Making Higher Ed’s Relationship with AI Last
by Claire Brady, EdD
“The real work begins once the novelty fades and we're left to decide: What kind of relationship do we want with AI?”
Something has shifted on campus this year. What used to be tentative curiosity about AI has become full-on enthusiasm. New committees, pilot projects, and playgrounds of possibility are everywhere. As an AI consultant and coach, I’m not mad about it—in fact, I LOVE seeing the energy, the creativity, and the willingness to explore. But I also recognize what’s happening: New Relationship Energy is in full effect.
You know the feeling. It’s that spark at the start of something new—exciting, full of promise, and brimming with potential. Everyone’s talking about what’s possible, testing new tools, and imagining how everything might change. But just like in any new relationship, the thrill of discovery can make it easy to overlook complexity, limits, and the work it takes to build something lasting.
This is New Relationship Energy—and higher ed is deep in it.

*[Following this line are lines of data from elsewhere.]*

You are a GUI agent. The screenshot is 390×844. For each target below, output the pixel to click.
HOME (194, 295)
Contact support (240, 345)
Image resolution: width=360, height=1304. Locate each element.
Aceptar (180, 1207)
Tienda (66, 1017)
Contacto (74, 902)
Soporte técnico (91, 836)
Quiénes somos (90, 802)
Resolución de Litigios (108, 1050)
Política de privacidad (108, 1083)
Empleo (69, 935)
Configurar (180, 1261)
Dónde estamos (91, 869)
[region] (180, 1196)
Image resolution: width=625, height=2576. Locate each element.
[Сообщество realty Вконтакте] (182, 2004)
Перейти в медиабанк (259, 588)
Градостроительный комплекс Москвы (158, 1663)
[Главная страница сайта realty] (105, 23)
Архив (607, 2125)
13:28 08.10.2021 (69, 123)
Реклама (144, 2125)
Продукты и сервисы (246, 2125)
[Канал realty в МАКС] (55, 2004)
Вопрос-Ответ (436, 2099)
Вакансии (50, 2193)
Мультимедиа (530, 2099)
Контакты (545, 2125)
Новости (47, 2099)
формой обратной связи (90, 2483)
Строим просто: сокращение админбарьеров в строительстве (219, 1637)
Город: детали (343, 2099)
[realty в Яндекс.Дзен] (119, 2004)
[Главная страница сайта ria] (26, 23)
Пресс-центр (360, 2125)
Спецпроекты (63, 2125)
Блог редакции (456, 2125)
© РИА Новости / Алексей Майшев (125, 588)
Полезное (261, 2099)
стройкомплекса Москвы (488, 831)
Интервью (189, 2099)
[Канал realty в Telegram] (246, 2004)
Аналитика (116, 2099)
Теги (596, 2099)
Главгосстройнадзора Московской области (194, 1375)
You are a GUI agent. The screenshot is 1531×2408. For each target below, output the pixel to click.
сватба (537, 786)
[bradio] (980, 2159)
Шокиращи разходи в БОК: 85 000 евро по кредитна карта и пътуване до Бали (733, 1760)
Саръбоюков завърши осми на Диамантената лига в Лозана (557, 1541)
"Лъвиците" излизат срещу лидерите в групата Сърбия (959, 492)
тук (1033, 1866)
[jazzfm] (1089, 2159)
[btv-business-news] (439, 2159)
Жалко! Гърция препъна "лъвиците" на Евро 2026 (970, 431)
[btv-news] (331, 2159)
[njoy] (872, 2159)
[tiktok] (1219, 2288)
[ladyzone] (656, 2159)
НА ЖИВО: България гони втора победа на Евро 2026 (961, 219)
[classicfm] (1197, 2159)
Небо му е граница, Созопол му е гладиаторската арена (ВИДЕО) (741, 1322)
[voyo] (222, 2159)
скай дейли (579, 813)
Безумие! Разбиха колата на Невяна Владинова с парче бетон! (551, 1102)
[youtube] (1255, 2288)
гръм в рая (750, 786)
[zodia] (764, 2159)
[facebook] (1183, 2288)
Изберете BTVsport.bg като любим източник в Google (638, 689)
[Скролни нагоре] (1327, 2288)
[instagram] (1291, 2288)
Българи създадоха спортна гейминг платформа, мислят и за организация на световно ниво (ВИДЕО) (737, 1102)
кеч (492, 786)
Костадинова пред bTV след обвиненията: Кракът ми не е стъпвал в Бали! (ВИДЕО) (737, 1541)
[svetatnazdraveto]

New Relationship Energy—or NRE—is that unmistakable spark that ignites when something (or someone) new enters your life. It's thrilling, energizing, and full of possibility. In the early days, everything feels easy. You overlook flaws, idealize potential, and feel certain that this—finally—is the thing that will change everything.
Sound familiar?
Across campuses, AI has captured that same kind of electric attention. Leaders are experimenting with tools, faculty are testing classroom applications, and staff are finding new efficiencies in advising, communications, and operations. The enthusiasm is real—and well deserved. But as anyone who's ever navigated the difference between chemistry and compatibility know, spark alone doesn't sustain a relationship.
NRE is a spark, not an engine.
The real work begins once the novelty fades and we're left to decide: What kind of relationship do we actually want with AI?
For higher education, this means moving beyond the "wow" phase and into the "how." It means shifting from experimentation to intentional integration—grounded in our mission, values, and people. Like any lasting partnership, the goal isn't to chase the rush, but to build something resilient, ethical, and mutually beneficial.
Building a Relationship That Lasts
None of this is easy. You'll face budget constraints, competing priorities, and faculty who range from AI evangelists to absolute skeptics. But here's what intentional partnership might look like:
1. Move from curiosity to clarity. In the early stages, curiosity fuels exploration. But clarity sustains growth. Colleges and universities need shared language and frameworks for what responsible AI adoption looks like on their campuses. This doesn't mean every department defines "responsible use" differently—it means creating a campus-wide AI literacy framework that everyone can reference and build upon. It's not about dampening curiosity—it's about channeling it toward coherent strategy and aligned purpose.
2. Define your relationship goals. Every healthy partnership has boundaries and intentions. Are you courting AI for efficiency? For access? For equity? For innovation? The answer will shape not only which tools you choose but how you measure success and ensure accountability. A community college focused on access might prioritize AI tutoring tools that provide 24/7 support. A research university centered on innovation might invest in AI that accelerates discovery. Know what you're building toward, and let that guide your choices.
3. Prioritize trust over speed. NRE can tempt us to move fast—sign contracts, launch pilots, deploy bots. But sustainable AI integration requires trust: trust among staff, trust from students, and trust in the systems themselves. When one university deployed an AI chatbot for student services without faculty consultation, adoption cratered within weeks. The tool wasn't the problem—the process was. That means transparency, ethical guardrails, and space for reflection when things don't go as planned.
4. Keep the human connection at the center. At its best, AI should free us to connect, not free us from connection. The ultimate test of this relationship won't be how advanced the technology becomes, but whether it helps educators, staff, and students feel more seen, supported, and successful. If your AI writing assistant gives faculty more time for meaningful student conversations, it's working. If it replaces those conversations, something's gone wrong.
5. Set realistic expectations (and don’t be afraid to date around). No single AI tool will solve all your problems—or transform your institution overnight. Expecting perfection from the first platform or partnership is like assuming the first date will end in a long-term commitment. Explore, test, compare, and learn before deciding what works best for your unique context. Healthy boundaries and realistic expectations make for happier, longer-lasting relationships—with people and technology.
As the NRE fades—and it will—the question for higher education isn't "What's next?" but "What endures?" Can we turn initial attraction into enduring partnership? Can we build systems of care, innovation, and integrity that last longer than the hype cycle?
If we can, then maybe this won't just be another fleeting fling with the next shiny tool. It will be the start of something deeper: a relationship built not on infatuation, but on intention.
So which kind of institution will yours be—the one still chasing the next AI trend in 2026, or the one that built something that actually lasts?